*** Opening of READING PASSAGE ***

THE THE SUN, BUT THE UNCOUNSCIOUS OF THE SUN Sofia Borges

Overview
Mendes Wood DM is proud to present The Sun, The Sun, But The Unconscious Of The Sun, the first exhibition by Brazilian artist Sofia Borges in the Brussels gallery space. The show brings together works belonging to some of Borges’ most celebrated series made over the past three years, providing European audiences with a curated introduction to her practice. This exhibition will act as a prelude to the artist’s planned residency and subsequent solo show in Bruges, Belgium, later this year, in the context of the Triennial Bruges. It also runs concurrently with a major presentation at the prestigious Museum of Art of São Paulo Assis Chateaubriand (MASP), which sees Borges’ photographic research paired with the institution’s world-class collection of works by Edgar Degas.

At the heart of this show is a concise presentation of the deep investigation that Borges did as artist-curator for the São Paulo Biennial of 2018 at the Museum of Images of the Unconscious,
in Rio de Janeiro. This museum was founded inside a sanatorium by the famed 20th-century psychiatrist Nise da Silveira, who pioneered art therapy as an alternative means of treatment for cases of extreme schizophrenia, while rejecting aggressive treatments (such as electroshock and lobotomy) more commonly practiced during that period. She often identified Jungian universal archetypes that appeared spontaneously in the works of her patients, many of whom had little to no formal education. One of her patients was Adelina Gomes, a woman of African descent who lived in the sanatorium between 1937 and her death in 1984. During her time under Niseda Silveira’s care, Gomes produced more than 17,500 works of art. A recurring motif in Gomes’art was the image of a woman turning into a plant or flower, which connects her to the Greek myth of Daphne, who Apollo turned into a plant after his love for her was unreciprocated.

“For me Adelina represents the transmutation of death by becoming nature, becoming woman, becoming flower. During my research at the Museum of the Unconscious I was so impressed to realize the resilience of those patients during their long struggle through schizophrenia to once again become a whole self. And in my opinion, now more than ever, this strength for self healing as humanity couldn’t be more urgent for all of us”, Borges explains.

*** Close of READING PASSAGE ***
*** Opening of EXTRACTED INFORMATION ***

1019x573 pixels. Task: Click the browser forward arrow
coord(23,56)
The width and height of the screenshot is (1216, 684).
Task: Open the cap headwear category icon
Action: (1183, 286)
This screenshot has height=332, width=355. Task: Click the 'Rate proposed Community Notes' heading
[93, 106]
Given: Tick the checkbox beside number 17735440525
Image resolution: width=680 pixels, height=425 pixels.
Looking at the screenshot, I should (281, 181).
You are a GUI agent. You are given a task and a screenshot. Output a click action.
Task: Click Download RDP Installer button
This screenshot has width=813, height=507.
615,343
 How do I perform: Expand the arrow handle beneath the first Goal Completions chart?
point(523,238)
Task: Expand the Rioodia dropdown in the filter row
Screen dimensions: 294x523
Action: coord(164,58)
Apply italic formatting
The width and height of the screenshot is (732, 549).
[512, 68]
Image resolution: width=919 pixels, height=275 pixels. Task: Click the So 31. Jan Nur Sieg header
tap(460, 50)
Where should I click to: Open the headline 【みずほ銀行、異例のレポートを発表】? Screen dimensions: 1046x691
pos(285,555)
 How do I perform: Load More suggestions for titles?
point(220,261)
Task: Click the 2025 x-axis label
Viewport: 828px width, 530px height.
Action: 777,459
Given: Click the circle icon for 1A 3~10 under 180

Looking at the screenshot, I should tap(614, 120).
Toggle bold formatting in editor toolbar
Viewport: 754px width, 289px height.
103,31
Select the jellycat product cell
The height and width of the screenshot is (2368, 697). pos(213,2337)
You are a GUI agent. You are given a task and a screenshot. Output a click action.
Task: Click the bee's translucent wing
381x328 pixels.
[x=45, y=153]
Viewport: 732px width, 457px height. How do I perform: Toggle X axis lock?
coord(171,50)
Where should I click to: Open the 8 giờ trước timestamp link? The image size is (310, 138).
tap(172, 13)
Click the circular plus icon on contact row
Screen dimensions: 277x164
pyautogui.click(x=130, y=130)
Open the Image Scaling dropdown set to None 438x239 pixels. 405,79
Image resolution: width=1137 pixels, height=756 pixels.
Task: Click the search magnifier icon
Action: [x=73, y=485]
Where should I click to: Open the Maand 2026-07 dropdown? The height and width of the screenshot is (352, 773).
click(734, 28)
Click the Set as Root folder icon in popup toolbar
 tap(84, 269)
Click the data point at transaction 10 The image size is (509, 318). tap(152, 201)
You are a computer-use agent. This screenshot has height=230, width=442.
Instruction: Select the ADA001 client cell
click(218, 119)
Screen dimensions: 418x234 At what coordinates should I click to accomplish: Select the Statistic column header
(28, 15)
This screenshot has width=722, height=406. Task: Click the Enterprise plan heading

*** Close of EXTRACTED INFORMATION ***

■ EXERCISE INSTRUCTIONS
1 - According to the exhibition announcement, during which years did Adelina Gomes live in the sanatorium?
2 - Print the part of the exhibition announcement starting at "THE THE SUN, BUT" and ending at "by Edgar Degas.".
3 - Carry on the exhibition announcement from the point at which it stops.
The records are separate material and have no connection to the exhibition announcement.

■ ANSWERS TO THE EXERCISE
1 - She lived there from 1937 until her death in 1984.

2 -
THE THE SUN, BUT THE UNCOUNSCIOUS OF THE SUN Sofia Borges

Overview
Mendes Wood DM is proud to present The Sun, The Sun, But The Unconscious Of The Sun, the first exhibition by Brazilian artist Sofia Borges in the Brussels gallery space. The show brings together works belonging to some of Borges’ most celebrated series made over the past three years, providing European audiences with a curated introduction to her practice. This exhibition will act as a prelude to the artist’s planned residency and subsequent solo show in Bruges, Belgium, later this year, in the context of the Triennial Bruges. It also runs concurrently with a major presentation at the prestigious Museum of Art of São Paulo Assis Chateaubriand (MASP), which sees Borges’ photographic research paired with the institution’s world-class collection of works by Edgar Degas.

3 -
“This is how and why I created a conceptual bridge with the Degas project at MASP. This was another example of a feminine strength which, after going through many fractures, finally emerges again as symbolic of the urgency for deep self-strength and historical, as well as personal, reparation. This was what I recognized and brought to the surface from Degas’ 140year-old sculpture Little Dancer Aged Fourteen”.

Edgar Degas’ celebrated sculpture of a 14-year old ballerina was a work that was rejected in its own time for not being traditionally ‘pretty’ enough, and around which Borges created a complex photographic project on invitation from MASP. “Through my images I wanted to somehow bring about a historic, political and cultural reparation to representations of women of that period”, Borges says. Indeed the story behind the model for Degas’ sculpture is dark, at a time when often pre-pubescent girls were forced to turn to prostitution in order to fund their dance classes. Borges’ photographic series of this sculpture is currently on show at MASP alongside the sculpture itself. Borges, whose principal medium is photography, has begun expanding her practice and experimenting with new ideas, in particular during this project, in which she has started applying painterly techniques to the photographic print.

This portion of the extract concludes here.